The decision to play 4-4-2 clearly paid dividends, and the majority of reds fans would tell you that this formation is the way forward.It is widely believed that Hodgson is often too defensive and a club like Liverpool don't need to play with two holding midfield players and one striker.
Of course, this system worked under Benitez, but this was due to one man.
No player as of yet has been able to take up Alonso's role of being the superb defensive rock with a fantastic football mind and passing ability. These attributes of Alonso caused him to connect with Gerrard so well and inject an attacking feel to the side.
Whilst no player can recreate Alonso's prescence, there would appear to be a way around it. On almost every occasion where Liverpool have played 4-4-2 the team has functioned much better. The reshaping at Old Trafford using David Ngog after which Liverpool clawed themselves back into the game springs to mind.
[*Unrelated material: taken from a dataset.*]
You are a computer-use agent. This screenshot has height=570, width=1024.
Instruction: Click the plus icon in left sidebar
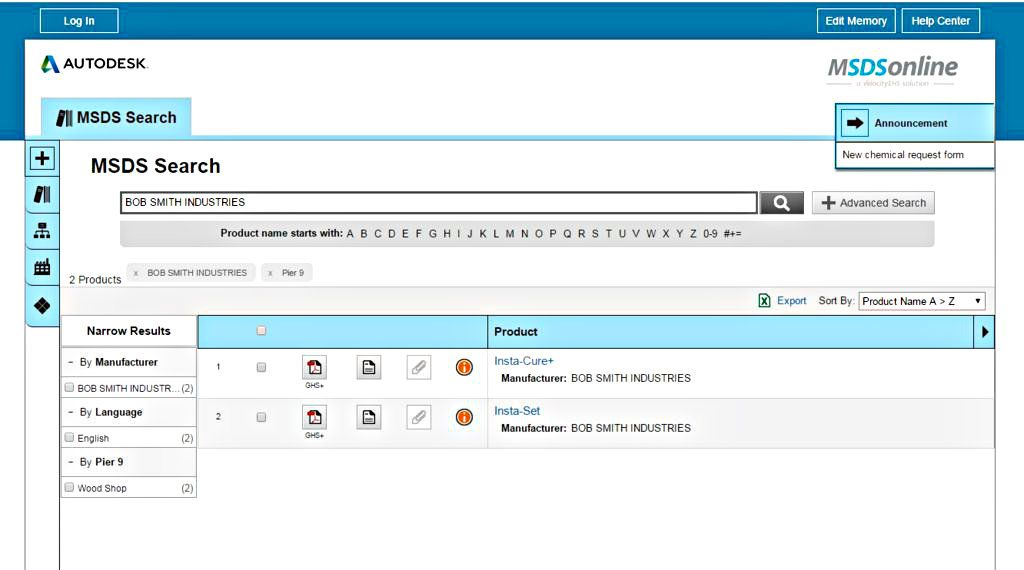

Many may argue that Liverpool do not have a striker of sufficient quality to accompany Torres. Interestingly though, perhaps the more important point is that this season Torres has appeared to play much better with someone next to him, regardless of their ability. So in using a second striker, not only could Hodgson give the side a more positive outlook but also improve the performance of his main frontman.
On the subject of position selection, Raul Meireles causes much debate.
The two best performances of Meireles have undoubtedly come against Manchester United and West Ham. The connection? In both matches Meireles played in central midfield. Obviously there have been occasions where he has played in the middle of the park and not impressed, but crucially every time Hodgson has stuck Meireles on the right flank he has been simply average.
As much as Hodsgon wants him to be, Meireles is not a right midfielder. However, he is worthy of a place in central midfield alongside Steven Gerrard. The sooner the manager realises this the sooner Meireles can improve and excel as a player.
If Hodgson can make the right decisions on these points activity during the transfer window will not be as important, and a string of good performances and results can set Liverpool's top four challenge in full motion.
Furthermore, these few games leading up to Christmas are paticularly important as they can convince the owners not only to invest transfer funds but also to keep Hodgson in the job.
If Hodgson decided to stick with the 4-5-1 defensive formation it may end up succeeding, but there is also a high chance with this method of action that Hodgson may look back come the end of the season regretting his lack of courage to change things, and now is the point where decision is key.